→ **WHAT THE TASK REQUIRES**: Give back the data below exactly as it was given.

(TASK MATERIAL)

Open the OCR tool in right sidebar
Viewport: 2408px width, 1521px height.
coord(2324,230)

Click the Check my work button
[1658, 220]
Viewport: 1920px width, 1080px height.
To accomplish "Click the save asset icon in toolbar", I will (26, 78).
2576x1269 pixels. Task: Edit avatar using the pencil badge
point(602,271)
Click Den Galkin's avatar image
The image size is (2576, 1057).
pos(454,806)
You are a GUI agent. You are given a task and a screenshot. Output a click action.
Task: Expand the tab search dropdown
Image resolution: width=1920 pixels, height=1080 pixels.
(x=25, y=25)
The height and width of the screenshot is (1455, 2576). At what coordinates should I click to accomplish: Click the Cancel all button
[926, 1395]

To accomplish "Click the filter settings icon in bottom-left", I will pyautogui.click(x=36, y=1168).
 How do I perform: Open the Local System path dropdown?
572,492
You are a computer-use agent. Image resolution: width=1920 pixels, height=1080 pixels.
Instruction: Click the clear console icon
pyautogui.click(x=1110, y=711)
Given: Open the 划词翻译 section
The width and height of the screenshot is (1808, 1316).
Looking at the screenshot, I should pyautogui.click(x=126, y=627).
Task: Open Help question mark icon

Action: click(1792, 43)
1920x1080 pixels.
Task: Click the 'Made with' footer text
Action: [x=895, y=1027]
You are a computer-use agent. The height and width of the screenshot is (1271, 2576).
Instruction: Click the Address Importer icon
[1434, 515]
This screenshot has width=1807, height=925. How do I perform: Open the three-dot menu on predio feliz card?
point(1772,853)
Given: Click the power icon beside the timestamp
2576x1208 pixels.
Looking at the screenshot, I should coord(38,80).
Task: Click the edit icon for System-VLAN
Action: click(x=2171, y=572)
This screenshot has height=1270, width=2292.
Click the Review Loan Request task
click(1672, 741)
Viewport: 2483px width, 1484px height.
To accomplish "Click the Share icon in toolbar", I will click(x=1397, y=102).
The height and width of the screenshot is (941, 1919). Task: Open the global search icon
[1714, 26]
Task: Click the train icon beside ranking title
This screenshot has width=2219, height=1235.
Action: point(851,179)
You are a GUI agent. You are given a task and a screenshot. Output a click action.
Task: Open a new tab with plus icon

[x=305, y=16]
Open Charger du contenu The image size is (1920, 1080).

(End TASK MATERIAL)

→ **WRITTEN ANSWER**:
Open the OCR tool in right sidebar
Viewport: 2408px width, 1521px height.
coord(2324,230)

Click the Check my work button
[1658, 220]
Viewport: 1920px width, 1080px height.
To accomplish "Click the save asset icon in toolbar", I will (26, 78).
2576x1269 pixels. Task: Edit avatar using the pencil badge
point(602,271)
Click Den Galkin's avatar image
The image size is (2576, 1057).
pos(454,806)
You are a GUI agent. You are given a task and a screenshot. Output a click action.
Task: Expand the tab search dropdown
Image resolution: width=1920 pixels, height=1080 pixels.
(x=25, y=25)
The height and width of the screenshot is (1455, 2576). At what coordinates should I click to accomplish: Click the Cancel all button
[926, 1395]

To accomplish "Click the filter settings icon in bottom-left", I will pyautogui.click(x=36, y=1168).
 How do I perform: Open the Local System path dropdown?
572,492
You are a computer-use agent. Image resolution: width=1920 pixels, height=1080 pixels.
Instruction: Click the clear console icon
pyautogui.click(x=1110, y=711)
Given: Open the 划词翻译 section
The width and height of the screenshot is (1808, 1316).
Looking at the screenshot, I should pyautogui.click(x=126, y=627).
Task: Open Help question mark icon

Action: click(1792, 43)
1920x1080 pixels.
Task: Click the 'Made with' footer text
Action: [x=895, y=1027]
You are a computer-use agent. The height and width of the screenshot is (1271, 2576).
Instruction: Click the Address Importer icon
[1434, 515]
This screenshot has width=1807, height=925. How do I perform: Open the three-dot menu on predio feliz card?
point(1772,853)
Given: Click the power icon beside the timestamp
2576x1208 pixels.
Looking at the screenshot, I should coord(38,80).
Task: Click the edit icon for System-VLAN
Action: click(x=2171, y=572)
This screenshot has height=1270, width=2292.
Click the Review Loan Request task
click(1672, 741)
Viewport: 2483px width, 1484px height.
To accomplish "Click the Share icon in toolbar", I will click(x=1397, y=102).
The height and width of the screenshot is (941, 1919). Task: Open the global search icon
[1714, 26]
Task: Click the train icon beside ranking title
This screenshot has width=2219, height=1235.
Action: point(851,179)
You are a GUI agent. You are given a task and a screenshot. Output a click action.
Task: Open a new tab with plus icon

[x=305, y=16]
Open Charger du contenu The image size is (1920, 1080).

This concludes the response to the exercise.